What is being asked: Pull out every line from the listing that has the word "Collapse".

--- START ---

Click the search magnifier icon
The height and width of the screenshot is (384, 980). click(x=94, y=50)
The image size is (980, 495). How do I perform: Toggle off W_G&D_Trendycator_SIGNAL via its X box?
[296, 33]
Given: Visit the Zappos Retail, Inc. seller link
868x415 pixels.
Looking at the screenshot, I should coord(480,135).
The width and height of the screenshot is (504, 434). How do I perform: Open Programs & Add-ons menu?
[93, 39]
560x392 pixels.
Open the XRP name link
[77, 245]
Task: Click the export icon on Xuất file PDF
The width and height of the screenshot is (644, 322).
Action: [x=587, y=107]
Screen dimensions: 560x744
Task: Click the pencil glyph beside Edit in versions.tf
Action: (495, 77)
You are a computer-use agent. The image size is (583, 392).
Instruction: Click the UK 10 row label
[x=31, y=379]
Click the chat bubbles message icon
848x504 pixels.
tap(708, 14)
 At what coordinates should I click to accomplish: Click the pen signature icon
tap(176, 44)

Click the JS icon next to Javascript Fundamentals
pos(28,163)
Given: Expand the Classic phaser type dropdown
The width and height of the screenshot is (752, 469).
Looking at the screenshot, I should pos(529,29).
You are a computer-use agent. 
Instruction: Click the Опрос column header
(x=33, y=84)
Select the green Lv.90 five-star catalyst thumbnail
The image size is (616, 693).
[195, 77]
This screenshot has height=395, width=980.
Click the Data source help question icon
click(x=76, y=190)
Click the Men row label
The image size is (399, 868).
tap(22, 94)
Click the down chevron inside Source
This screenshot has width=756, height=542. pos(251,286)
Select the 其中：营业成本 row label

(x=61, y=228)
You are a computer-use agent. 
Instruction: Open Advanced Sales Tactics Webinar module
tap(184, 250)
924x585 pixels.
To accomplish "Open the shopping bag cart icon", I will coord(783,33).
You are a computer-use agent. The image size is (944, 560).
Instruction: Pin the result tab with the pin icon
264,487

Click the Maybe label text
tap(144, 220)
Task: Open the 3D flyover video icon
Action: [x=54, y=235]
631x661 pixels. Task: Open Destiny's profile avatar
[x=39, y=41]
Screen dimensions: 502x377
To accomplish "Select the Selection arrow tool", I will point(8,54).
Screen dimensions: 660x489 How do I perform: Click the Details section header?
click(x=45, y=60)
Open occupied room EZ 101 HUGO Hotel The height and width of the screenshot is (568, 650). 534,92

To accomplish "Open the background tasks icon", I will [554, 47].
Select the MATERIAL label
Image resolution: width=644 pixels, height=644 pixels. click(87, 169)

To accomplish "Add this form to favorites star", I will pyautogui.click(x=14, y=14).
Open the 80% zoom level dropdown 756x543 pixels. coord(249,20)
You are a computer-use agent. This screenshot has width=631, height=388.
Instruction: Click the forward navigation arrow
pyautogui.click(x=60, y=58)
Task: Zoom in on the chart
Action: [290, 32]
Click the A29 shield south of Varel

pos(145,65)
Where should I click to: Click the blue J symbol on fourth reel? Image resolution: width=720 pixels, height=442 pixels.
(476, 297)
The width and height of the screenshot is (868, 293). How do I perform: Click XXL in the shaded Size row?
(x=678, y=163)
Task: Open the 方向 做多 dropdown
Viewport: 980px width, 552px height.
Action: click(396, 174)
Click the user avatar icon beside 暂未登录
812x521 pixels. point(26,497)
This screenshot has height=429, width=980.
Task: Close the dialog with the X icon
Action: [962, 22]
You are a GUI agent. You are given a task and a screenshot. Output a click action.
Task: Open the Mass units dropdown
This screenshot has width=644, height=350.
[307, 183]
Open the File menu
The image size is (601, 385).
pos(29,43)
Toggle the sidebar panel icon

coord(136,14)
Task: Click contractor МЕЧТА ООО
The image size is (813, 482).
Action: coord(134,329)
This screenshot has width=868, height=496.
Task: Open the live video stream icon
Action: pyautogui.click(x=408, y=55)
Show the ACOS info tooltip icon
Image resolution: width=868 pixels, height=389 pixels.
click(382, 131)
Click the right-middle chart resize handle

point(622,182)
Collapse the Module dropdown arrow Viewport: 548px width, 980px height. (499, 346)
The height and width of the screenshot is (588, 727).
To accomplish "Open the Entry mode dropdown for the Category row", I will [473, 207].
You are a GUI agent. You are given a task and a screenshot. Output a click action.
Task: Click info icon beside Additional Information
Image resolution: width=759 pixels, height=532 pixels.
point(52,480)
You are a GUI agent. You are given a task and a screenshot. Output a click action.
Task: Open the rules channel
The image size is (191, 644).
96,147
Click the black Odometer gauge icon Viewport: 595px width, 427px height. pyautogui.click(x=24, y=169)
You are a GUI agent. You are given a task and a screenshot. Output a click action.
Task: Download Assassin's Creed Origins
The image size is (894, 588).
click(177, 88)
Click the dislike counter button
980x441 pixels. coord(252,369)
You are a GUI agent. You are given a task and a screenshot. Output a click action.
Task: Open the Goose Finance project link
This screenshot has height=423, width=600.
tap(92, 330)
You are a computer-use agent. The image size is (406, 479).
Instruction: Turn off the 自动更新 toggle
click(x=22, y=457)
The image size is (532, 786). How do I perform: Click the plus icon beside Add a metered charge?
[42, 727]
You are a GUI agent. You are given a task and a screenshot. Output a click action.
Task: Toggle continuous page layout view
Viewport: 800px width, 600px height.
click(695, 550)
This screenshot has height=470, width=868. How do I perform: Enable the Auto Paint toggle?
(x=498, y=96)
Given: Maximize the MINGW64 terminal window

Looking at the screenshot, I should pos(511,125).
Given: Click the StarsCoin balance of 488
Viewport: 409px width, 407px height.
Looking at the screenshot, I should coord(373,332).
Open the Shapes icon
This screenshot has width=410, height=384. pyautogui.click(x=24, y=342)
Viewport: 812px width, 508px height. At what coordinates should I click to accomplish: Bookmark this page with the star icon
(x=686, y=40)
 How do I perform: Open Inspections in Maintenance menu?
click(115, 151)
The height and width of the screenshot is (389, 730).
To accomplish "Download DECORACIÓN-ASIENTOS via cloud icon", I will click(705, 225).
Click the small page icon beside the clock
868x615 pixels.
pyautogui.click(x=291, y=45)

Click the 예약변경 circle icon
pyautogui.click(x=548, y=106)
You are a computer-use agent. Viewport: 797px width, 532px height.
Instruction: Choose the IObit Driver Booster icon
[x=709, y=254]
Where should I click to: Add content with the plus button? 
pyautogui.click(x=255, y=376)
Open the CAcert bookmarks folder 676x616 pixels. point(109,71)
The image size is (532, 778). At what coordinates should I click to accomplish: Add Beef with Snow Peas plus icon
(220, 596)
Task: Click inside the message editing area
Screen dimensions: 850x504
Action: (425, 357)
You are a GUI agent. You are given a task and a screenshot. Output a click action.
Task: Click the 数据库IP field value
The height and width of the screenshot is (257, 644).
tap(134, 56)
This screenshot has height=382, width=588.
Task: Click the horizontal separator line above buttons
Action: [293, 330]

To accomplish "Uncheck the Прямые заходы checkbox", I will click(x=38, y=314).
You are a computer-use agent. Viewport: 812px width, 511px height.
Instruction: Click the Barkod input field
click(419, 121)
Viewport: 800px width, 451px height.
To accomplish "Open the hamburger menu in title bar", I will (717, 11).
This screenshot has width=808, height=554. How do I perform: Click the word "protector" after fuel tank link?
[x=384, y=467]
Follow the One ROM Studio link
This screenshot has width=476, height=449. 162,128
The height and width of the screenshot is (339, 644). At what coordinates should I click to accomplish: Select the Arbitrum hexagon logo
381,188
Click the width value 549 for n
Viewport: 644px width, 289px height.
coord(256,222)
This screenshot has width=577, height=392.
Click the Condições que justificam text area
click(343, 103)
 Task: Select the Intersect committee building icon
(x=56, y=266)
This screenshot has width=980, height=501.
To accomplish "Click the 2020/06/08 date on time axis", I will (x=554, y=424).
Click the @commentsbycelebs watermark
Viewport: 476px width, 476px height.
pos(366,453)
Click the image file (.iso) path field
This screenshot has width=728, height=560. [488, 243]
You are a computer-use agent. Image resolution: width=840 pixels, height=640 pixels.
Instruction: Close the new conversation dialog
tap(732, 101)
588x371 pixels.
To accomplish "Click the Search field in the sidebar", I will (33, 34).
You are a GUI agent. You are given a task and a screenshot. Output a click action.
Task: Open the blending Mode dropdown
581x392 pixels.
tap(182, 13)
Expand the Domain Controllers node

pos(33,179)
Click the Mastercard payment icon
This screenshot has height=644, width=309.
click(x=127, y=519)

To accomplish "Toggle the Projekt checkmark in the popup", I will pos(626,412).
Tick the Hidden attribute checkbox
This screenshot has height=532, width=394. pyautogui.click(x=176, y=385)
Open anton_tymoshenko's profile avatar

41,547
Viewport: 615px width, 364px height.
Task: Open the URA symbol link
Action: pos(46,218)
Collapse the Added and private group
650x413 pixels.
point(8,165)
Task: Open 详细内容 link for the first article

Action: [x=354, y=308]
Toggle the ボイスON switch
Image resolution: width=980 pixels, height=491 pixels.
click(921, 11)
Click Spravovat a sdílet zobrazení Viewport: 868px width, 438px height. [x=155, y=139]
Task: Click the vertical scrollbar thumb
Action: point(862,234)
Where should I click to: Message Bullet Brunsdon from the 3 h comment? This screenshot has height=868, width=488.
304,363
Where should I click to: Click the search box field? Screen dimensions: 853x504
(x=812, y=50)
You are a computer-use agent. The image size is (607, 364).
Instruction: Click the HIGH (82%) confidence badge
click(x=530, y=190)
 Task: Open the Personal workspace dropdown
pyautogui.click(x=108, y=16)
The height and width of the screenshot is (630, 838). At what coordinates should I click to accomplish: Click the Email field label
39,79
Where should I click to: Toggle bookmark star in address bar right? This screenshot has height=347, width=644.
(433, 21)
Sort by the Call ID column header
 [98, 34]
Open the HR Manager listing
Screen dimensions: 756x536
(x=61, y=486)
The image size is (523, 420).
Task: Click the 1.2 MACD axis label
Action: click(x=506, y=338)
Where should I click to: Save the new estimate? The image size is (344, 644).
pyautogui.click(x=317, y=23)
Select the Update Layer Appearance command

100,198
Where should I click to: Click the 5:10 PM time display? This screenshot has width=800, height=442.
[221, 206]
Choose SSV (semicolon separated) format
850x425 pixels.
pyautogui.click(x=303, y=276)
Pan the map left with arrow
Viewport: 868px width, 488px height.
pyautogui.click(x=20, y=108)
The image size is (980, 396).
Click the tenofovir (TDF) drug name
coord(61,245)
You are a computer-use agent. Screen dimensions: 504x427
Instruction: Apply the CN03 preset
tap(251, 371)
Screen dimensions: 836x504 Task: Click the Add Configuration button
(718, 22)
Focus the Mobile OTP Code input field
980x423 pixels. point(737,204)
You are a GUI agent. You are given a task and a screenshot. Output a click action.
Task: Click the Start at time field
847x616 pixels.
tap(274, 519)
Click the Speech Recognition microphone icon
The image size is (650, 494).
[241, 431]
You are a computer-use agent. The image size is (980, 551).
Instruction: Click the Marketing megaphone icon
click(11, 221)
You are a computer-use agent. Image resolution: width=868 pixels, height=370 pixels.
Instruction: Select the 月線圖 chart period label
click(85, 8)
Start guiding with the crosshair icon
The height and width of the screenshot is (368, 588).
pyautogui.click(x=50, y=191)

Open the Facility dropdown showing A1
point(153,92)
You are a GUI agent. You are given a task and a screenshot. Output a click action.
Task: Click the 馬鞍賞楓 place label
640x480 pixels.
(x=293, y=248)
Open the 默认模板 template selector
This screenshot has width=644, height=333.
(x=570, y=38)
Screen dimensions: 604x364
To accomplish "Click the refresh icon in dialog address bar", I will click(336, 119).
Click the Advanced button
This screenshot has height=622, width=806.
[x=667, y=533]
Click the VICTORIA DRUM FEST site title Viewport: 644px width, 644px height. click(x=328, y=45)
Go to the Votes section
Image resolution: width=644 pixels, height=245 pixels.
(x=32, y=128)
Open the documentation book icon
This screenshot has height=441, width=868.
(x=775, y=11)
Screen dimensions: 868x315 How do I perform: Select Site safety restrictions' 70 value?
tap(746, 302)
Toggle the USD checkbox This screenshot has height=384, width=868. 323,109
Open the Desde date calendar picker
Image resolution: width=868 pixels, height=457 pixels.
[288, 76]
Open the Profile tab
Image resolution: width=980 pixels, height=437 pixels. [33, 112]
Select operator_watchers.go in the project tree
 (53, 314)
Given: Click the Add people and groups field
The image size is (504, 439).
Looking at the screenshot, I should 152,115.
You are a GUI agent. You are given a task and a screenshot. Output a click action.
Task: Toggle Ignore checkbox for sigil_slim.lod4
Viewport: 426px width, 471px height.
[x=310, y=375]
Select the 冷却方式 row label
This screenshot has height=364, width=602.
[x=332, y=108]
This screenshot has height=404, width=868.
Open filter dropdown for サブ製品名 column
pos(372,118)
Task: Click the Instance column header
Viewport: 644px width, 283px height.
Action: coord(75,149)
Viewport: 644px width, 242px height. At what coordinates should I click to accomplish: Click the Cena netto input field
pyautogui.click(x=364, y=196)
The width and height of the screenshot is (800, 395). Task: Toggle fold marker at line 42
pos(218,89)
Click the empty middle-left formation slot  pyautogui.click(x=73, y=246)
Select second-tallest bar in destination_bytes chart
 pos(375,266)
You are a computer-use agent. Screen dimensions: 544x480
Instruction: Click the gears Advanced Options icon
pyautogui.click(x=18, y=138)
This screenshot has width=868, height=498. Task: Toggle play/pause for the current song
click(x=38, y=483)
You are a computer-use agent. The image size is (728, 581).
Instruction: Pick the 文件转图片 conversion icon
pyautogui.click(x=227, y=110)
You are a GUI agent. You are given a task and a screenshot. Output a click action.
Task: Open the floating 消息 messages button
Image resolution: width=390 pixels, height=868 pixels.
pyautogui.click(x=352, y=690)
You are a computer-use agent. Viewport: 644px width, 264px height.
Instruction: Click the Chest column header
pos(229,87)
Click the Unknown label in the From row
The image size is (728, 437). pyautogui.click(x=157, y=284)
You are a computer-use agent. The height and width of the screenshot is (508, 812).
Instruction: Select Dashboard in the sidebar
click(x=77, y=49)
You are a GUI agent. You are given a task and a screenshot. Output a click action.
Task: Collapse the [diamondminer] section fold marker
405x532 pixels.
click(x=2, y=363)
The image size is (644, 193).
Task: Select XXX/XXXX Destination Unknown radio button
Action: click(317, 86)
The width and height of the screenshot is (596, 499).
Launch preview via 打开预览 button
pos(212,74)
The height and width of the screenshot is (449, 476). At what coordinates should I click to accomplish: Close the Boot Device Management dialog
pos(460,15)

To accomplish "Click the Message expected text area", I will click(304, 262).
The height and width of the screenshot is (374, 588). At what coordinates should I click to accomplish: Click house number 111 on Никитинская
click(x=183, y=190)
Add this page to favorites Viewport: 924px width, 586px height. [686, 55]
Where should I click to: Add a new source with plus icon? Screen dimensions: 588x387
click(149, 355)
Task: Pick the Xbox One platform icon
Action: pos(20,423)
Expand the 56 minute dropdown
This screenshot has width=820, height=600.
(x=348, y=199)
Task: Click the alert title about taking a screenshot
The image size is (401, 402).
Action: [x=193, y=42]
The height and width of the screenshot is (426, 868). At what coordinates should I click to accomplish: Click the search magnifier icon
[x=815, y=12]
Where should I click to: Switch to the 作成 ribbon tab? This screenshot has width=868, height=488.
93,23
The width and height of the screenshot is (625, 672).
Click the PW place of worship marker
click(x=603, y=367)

--- END ---

Task response:
Collapse the Module dropdown arrow Viewport: 548px width, 980px height. (499, 346)
Collapse the Added and private group
Task: Collapse the [diamondminer] section fold marker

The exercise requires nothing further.